For instance, when Barry went back in time to prevent his mother from dying, he created a Fulcrum. He didn’t just change the future, but the ripples of the butterfly effect were sent across the past as well. So, he changed the entire history and retroactively created a new timeline in the multiverse. He did the same when he tried to get his father exonerated.

Barry saved his mom, Nora Allen (Image via DC)
Barry saved his mom, Nora Allen (Image via DC)

In the second scenario, he let his mom die, but he moved all the cans of tomatoes to the top shelf. That made his father look up, and his face was caught in the camera, which verified his alibi, and he was proven innocent. Barry thought that this minor change won’t be problematic as it will allow his father to be released from prison without affecting the timeline.

Yet, once again, Barry created an entirely new timeline in the multiverse with a changed history. By shifting those cans of tomatoes to the top shelf, he caused the replacement of Ben Affleck’s Batman with George Clooney.

So, The Flash’s multiverse runs like spaghetti. Some timelines run parallel up to a certain extent and converge at certain points in time, while others are completely divergent and carry entirely different stories.
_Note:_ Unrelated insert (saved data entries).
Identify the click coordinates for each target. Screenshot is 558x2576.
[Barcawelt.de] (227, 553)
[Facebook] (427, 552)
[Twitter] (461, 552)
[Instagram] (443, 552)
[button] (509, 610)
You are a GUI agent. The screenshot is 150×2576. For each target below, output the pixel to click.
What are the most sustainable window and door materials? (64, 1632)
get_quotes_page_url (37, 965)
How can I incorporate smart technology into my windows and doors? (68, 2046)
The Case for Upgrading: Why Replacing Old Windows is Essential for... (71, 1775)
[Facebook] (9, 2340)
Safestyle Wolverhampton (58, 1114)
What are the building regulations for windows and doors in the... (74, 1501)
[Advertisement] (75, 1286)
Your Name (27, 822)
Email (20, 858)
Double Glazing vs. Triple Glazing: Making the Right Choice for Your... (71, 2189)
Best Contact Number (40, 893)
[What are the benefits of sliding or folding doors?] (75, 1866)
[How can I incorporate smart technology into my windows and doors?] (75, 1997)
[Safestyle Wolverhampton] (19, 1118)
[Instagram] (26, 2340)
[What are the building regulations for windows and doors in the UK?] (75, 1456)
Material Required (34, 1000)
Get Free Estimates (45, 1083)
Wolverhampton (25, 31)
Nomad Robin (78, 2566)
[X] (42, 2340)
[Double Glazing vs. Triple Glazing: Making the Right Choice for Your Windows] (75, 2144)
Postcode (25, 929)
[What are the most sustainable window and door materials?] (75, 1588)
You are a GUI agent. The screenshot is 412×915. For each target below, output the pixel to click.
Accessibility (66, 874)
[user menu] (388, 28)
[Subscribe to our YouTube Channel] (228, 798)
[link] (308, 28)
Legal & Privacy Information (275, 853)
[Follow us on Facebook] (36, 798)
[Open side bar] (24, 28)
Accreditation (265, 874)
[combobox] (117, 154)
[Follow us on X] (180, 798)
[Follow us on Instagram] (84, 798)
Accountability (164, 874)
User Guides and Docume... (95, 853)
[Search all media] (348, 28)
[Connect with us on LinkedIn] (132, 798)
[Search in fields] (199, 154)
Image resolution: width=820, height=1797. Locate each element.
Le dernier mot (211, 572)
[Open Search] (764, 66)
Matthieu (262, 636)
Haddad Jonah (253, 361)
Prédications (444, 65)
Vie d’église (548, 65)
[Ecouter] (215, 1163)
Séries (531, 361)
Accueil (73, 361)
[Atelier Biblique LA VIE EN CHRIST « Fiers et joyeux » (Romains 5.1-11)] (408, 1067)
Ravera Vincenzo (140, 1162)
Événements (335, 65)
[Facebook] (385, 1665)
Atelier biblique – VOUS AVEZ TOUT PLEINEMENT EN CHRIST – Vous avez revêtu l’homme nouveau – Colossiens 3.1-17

How The Flash builds on Avengers: Endgame’s time travel theory

Hulk Time Travel (Image via Marvel)
Hulk Time Travel (Image via Marvel)

Avengers: Endgame and The Flash’s time travel are largely similar, but have one major difference. Simply explained, changing the past in Endgame would only create a new branched timeline with a new future. Meanwhile, the history before the alteration would remain intact. Hence a "branch timeline" emerges from the same timeline.

However, if you change the past in The Flash, then along with a new future, an entirely new history will also be created before that alteration in time. Hence, a fulcrum will come into effect, causing a brand new timeline to be added to the Multiverse.


Time travel in other movies

Time Travel in Harry Potter (Image via Warner Bros.)
Time Travel in Harry Potter (Image via Warner Bros.)

The first time travel model that most movies use is the simple “this always happened” model. It featured in Harry Potter and the Prisoner of Azkaban, where the events of the past are caused by time travel from the future.

Harry went back to the past to change certain events that ultimately led to the circumstances in the present-day. The technical term for this is the Ontological paradox model that Barry talked about in The Flash as well. In it, time is tied in a loop.

The second model is where changing the past causes changes to the future, but does not create a new timeline. This was sort of followed in Back to the Future, where Marty McFly went to the past. His actions in the past era of the timeline almost caused his future self to be wiped out of existence.

Back to the Future (Image via Amblin Entertainment)
Back to the Future (Image via Amblin Entertainment)

It is the “Grandfather Paradox” where, if you go back in time and kill someone’s younger versions or their parents, then their future versions would cease to exist. Even the Terminator franchise used this model. In it, the changes in the timeline caused by altering the events of the past are variable.

The timeline alteration could be minor or major depending on what you have changed in the past, but rest assured, this won’t create a new timeline.

Meanwhile, the third model is the "Branch Theory." It was majorly used by Avengers: Endgame, where the Hulk explained that changing the past does not change the future. Instead, a new branched timeline gets created and added to the multiverse. But The Flash took a dig at this while introducing the aforementioned fourth time travel theory.